March 7, 2018 - The European Commission said it still hopes that U.S. President Donald Trump won’t follow through with his plan for imposing punitive import tariffs, as the spat over trade protectionism adds further strain to the trans-Atlantic alliance.
“We hope that eventually this initiative from the U.S. side will not be followed through,” European Commission Vice President Valdis Dombrovskis said in a Bloomberg Television interview ahead of a meeting of the European Union’s executive arm to discuss a response to the U.S. plans. “But it’s also clear that the EU is going to react if these one-sided tariffs are going to be imposed by the U.S.”

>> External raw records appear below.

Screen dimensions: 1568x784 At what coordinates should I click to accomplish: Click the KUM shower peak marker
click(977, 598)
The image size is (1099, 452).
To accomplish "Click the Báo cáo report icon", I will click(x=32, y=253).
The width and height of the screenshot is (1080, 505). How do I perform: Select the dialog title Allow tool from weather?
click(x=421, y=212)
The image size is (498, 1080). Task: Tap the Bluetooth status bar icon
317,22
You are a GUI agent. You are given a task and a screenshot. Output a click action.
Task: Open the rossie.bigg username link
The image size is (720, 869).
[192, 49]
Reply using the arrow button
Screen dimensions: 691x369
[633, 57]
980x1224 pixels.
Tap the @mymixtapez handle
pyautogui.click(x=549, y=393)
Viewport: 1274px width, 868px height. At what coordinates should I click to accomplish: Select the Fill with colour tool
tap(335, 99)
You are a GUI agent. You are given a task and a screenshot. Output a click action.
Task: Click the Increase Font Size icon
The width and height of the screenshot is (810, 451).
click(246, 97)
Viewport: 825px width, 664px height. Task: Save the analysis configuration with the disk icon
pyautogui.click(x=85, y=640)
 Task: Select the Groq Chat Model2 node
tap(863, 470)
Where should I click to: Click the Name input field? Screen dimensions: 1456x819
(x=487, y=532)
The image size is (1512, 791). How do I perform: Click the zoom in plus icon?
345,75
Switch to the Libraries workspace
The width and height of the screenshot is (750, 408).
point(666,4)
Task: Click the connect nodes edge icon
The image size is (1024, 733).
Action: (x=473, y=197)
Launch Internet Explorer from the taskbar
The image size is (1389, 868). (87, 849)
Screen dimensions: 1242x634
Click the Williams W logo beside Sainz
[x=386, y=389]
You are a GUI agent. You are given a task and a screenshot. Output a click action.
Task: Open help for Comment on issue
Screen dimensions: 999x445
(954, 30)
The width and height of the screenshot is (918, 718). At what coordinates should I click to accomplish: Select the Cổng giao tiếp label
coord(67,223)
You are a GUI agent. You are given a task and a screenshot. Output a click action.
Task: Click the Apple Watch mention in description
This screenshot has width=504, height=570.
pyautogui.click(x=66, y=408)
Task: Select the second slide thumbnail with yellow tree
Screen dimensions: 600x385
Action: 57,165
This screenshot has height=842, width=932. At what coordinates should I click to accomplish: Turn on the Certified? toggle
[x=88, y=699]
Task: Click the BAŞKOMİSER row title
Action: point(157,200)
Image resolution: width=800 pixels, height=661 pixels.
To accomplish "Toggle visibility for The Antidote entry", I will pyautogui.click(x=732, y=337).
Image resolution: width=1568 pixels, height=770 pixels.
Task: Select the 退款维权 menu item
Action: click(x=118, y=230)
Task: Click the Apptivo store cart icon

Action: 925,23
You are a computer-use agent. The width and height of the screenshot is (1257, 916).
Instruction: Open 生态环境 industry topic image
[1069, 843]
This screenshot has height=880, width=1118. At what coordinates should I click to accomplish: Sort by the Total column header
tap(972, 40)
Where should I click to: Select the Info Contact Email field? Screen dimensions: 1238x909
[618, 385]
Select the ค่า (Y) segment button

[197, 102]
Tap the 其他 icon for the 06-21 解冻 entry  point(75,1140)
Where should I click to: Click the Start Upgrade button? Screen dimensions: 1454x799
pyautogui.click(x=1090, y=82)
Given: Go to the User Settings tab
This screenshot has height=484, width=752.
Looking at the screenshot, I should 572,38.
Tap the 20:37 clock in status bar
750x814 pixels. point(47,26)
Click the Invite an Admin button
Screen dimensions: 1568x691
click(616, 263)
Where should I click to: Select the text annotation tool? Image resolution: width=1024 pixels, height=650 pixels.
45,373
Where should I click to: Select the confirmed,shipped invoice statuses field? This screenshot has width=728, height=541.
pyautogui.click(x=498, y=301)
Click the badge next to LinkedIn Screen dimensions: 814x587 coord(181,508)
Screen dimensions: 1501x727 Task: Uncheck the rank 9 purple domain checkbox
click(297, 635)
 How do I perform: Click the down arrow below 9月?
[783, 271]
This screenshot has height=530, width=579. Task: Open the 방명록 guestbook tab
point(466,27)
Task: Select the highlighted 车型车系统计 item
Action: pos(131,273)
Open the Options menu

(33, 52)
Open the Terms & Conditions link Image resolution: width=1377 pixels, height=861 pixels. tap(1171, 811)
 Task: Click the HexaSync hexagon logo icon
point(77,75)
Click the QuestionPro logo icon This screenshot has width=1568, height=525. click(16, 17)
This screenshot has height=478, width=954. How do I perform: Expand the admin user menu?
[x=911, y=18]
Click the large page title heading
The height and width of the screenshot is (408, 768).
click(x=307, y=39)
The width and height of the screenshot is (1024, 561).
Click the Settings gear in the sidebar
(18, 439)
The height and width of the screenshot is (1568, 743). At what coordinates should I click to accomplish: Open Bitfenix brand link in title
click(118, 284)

The Commission says Trump’s tariffs would upend the rules which have underpinned global commerce since the end of World War II. The latest clash follows a series of of disputes over topics, including action against climate change and Middle East policy, that have tested the ties between the major western powers.
Trump has signaled he may escalate further by imposing tariffs on imports of European cars, while accusing the EU—the world’s largest trading bloc—of making it “impossible” for American auto manufacturers to sell their products to the continent. A meeting with Sweden’s Prime Minister Stefan Lofven on Tuesday failed to ease the tension.
The EU says its retaliation to Trump’s tariffs will be in line with World Trade Organization regulations. The bloc is preparing to unveil a plan for punitive retaliatory levies later on Wednesday, while insisting that it remains a champion of rules-based free trade.
The plans include a 25 percent tit-for-tat levy on dozens of U.S. products, ranging from steel ladders and frying pans to motorcycles, peanut butter and manicure solutions. Targeting 2.8 billion euros ($3.5 billion) of iconic American goods produced in key Republican constituencies, the EU hopes to raise pressure on Trump to ditch his steel and aluminum tariff plans.
“We are assessing what are the options of our action,” Dombrovskis said. “We will react in a firm and proportionate way within WTO rules.”